The sample includes five different rendering techniques. To switch to the next technique, press the A button on your gamepad, or SPACEBAR on your keyboard.

The first custom content pipeline processor merges color and alpha information from two separate source files into a single texture. This allows the alpha data to be drawn as a simple grayscale image, which can be convenient if you are using a paint program that does not properly support images with embedded alpha channels.

The second custom processor converts an image containing grayscale height values into a normal-map texture.

Minimum Shader Profile

Vertex Shader Model 1.1
Pixel Shader Model 2.0

How the Sample Works

To use a custom effect with SpriteBatch, the effect must specify a custom pixel shader, but not set any vertex shader. SpriteBatch internally relies on using its own vertex shader, so the sprites will not render correctly if you attempt to override that.

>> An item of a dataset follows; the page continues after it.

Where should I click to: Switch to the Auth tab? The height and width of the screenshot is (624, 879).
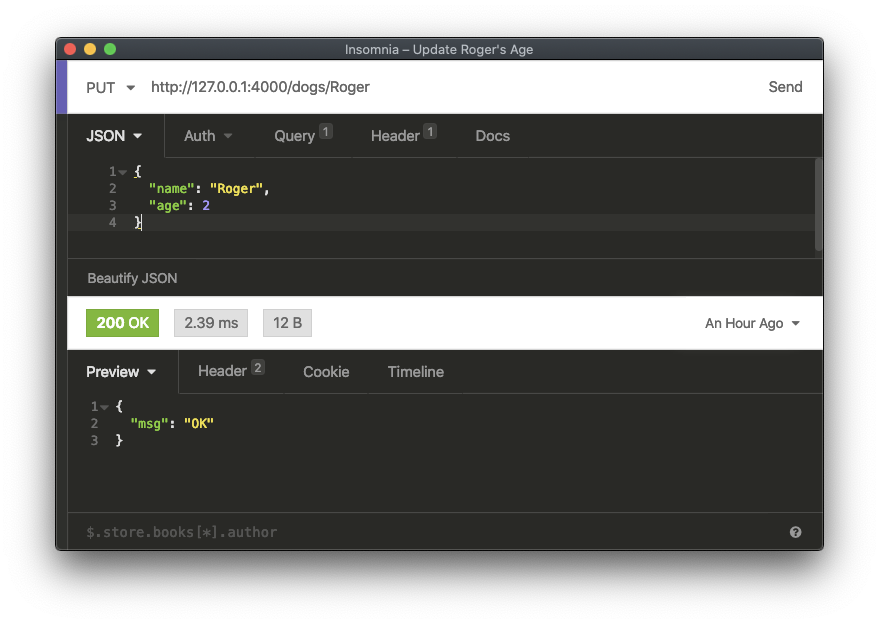point(207,136)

The steps needed to render sprites with a custom effect are:

You must specify SpriteSortMode.Immediate; otherwise, the SpriteBatch will hold off setting up any device state until you call SpriteBatch.End, in which case it would overwrite whatever custom shader your effect had specified.

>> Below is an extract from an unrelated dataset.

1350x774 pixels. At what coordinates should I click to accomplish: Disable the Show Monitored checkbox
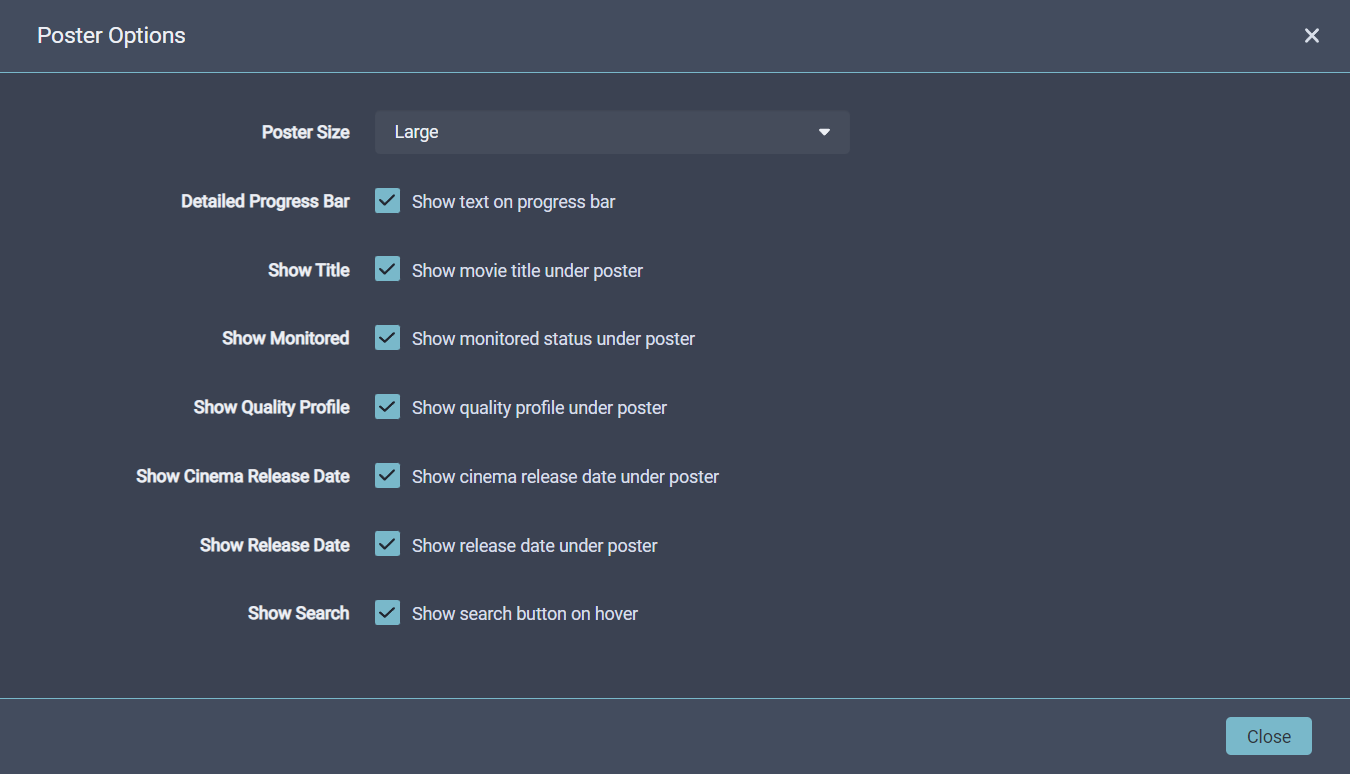(x=387, y=338)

The rendering techniques demonstrated by this sample are:

  • Desaturate. Uses a pixel shader to modify the saturation of the texture being drawn.
  • Disappear. Uses two textures, one containing the main sprite image, and another containing a random plasma style pattern. This second texture is scrolled over the first, and is used to control the speed of a fade-out so that some parts of the sprite will disappear before others.
  • Refract Cat. Uses two textures, one containing the main sprite image, and another containing a random plasma style pattern. This second texture is scrolled over the first, and the colors from its red and blue channels are used to offset the position of the main sprite texture. This gives a rippling, swirling effect.
  • Refract Glacier. Uses the same shaders as the Refract Cat technique, but applied to the background image.
  • Normal Map. Uses two textures, one containing the main sprite image, and another containing normal vectors indicating which way each pixel of that sprite is supposed to be pointing. While rendering, this technique uses an effect that applies real-time lighting to the sprite, producing a fake 3D effect. The normal-map texture is created from a grayscale depth image using the custom NormalMapProcessor.

If you look at the source texture files, you will notice that cat.jpg does not include any alpha information, yet the cat is drawn correctly using an alpha channel! This is thanks to the custom TexturePlusAlphaProcessor, which, when processing cat.jpg, uses a naming convention to locate the grayscale cat_alpha.jpg, and merges data from these two source images into a single run-time texture.